Movie review: You better laugh at 'The Family' -- or else

For the News-DemocratSeptember 12, 2013 

What It's About

The body count is high and the laughs are prompted by graphic violence plus a running expletive gag in "The Family." Writer-director Luc Besson ("La Femme Nikita") wants desperately to be on "The Sopranos" level here but winds up resembling a gangster rendition of "The Simpsons" instead.

Robert DeNiro plays a Brooklyn mobster who ratted out other Mafioso, and now is in the witness protection program with his wife Maggie (Michelle Pfeiffer) and two teenage kids Warren (John D'Leo) and Belle (Diana Agron of "Glee"). They are a close-knit family, but as revealed during their stay in the village of Normandy, have trigger tempers and yield excessive force when disrespected or enraged.

The Blakes are hunted by mob enforcers straight out of every James Cagney gangster movie, and the hits are plentiful throughout the movie. The heat is on, and how can the family get out of this latest jam?

Performers

As the old-school Cosa Nostra honcho who can't change his old habits, DeNiro excels -- he doesn't phone this performance in, enjoying this lightweight role, and having some laughs at the expense of his image. He displays wonderful comic timing with the repeated delivery of a cuss word.

Michelle Pfeiffer, still beautiful, shows more warmth and less icy exterior as the matriarch, but her Brooklyn accent starts out strong, then fades as the film moves forward.

John D'Leo shines as the 14-year-old son who is a chip off the old block. When he is bullied at school, his cunning maneuvers lead to becoming the high school's crown prince of mayhem and payback is sweet. The kid is a natural -- watch out Joe Pesci!

Surprise is Diana Agron's calling card when Barbie-doll Belle unveils a nasty mean streak, but it comes in handy when defending her honor and her family's, not to mention teaching boys about girls.

Tommy Lee Jones is how you expect he'd be as a grumpy FBI guy trying to keep the Manzoni family out of trouble, but frustrated by their inability to behave nicely.

The characters are all written in broad strokes -- there is little subtlety or nuance to see.

What Works

The film provides plenty of eye candy with scenic shots of France and Besson's captivating fluid visual style. (He's a pro when it comes to action movies, having directed "The Professional" and written "The Transporter.")

Yet the story faces a difficult time straddling the line between funny moments and violent outbursts, enough where it's disconcerting. There is a gruesome attack on a plumber that didn't need to be featured.

What Doesn't Work

You know what you are getting with a mob movie. There will be blood. There will be brutality. But there are enough unfortunate innocent victims where characters' demises are met with gasps and shock.
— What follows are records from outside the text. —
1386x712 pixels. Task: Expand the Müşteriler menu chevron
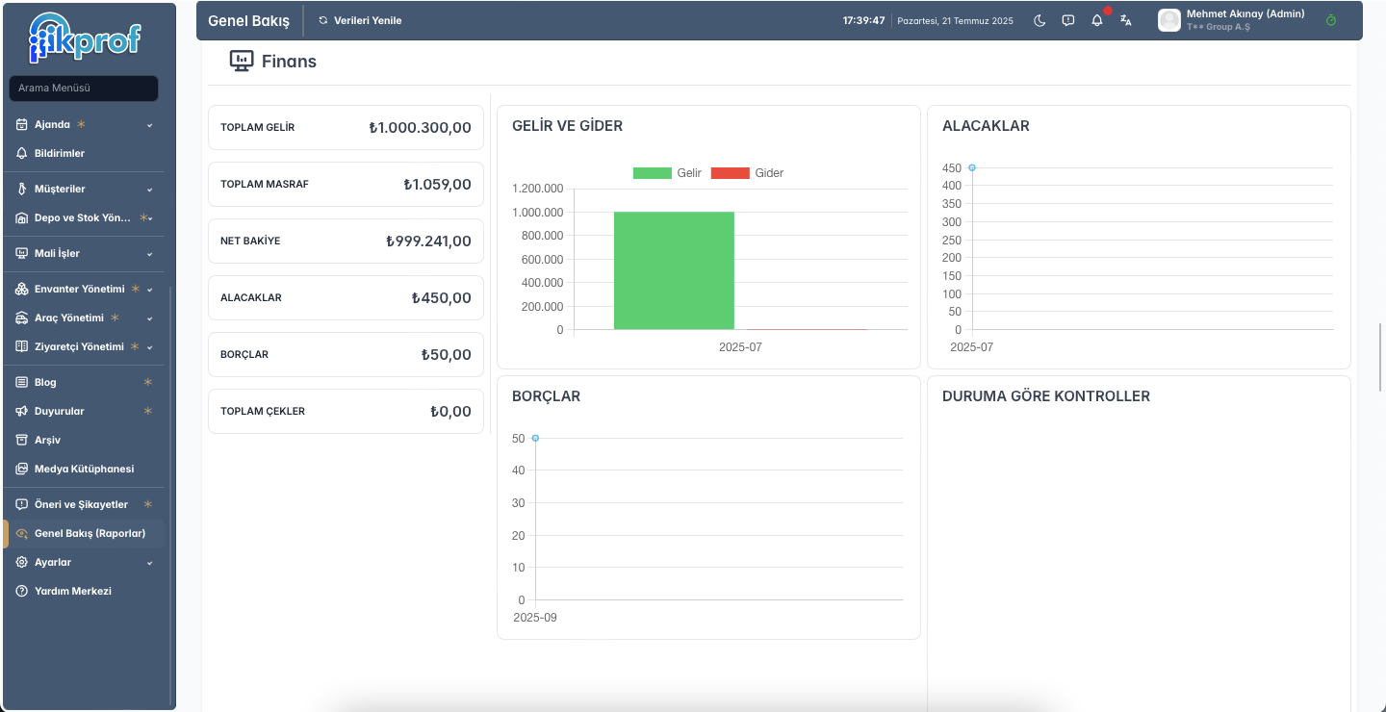[149, 190]
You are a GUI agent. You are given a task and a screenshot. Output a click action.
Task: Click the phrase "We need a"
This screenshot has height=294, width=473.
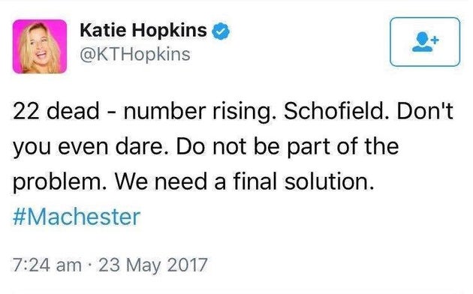[x=170, y=182]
They try to juxtapose a typical American family with French and Mafia stereotypes, and that's just a bizarre mix.

The French are snooty to foreigners. Oh really? Suffice to say that our international relationships aren't going to gain any ground with the caricatures of all these characters.

2 1/2 stars out of 4

Director: Luc Besson

Starring: Robert DeNiro, Michelle Pfeiffer, Tommy Lee Jones, Dianna Agron, John D'Leo, Dominic Chianese, Vincent Pastore.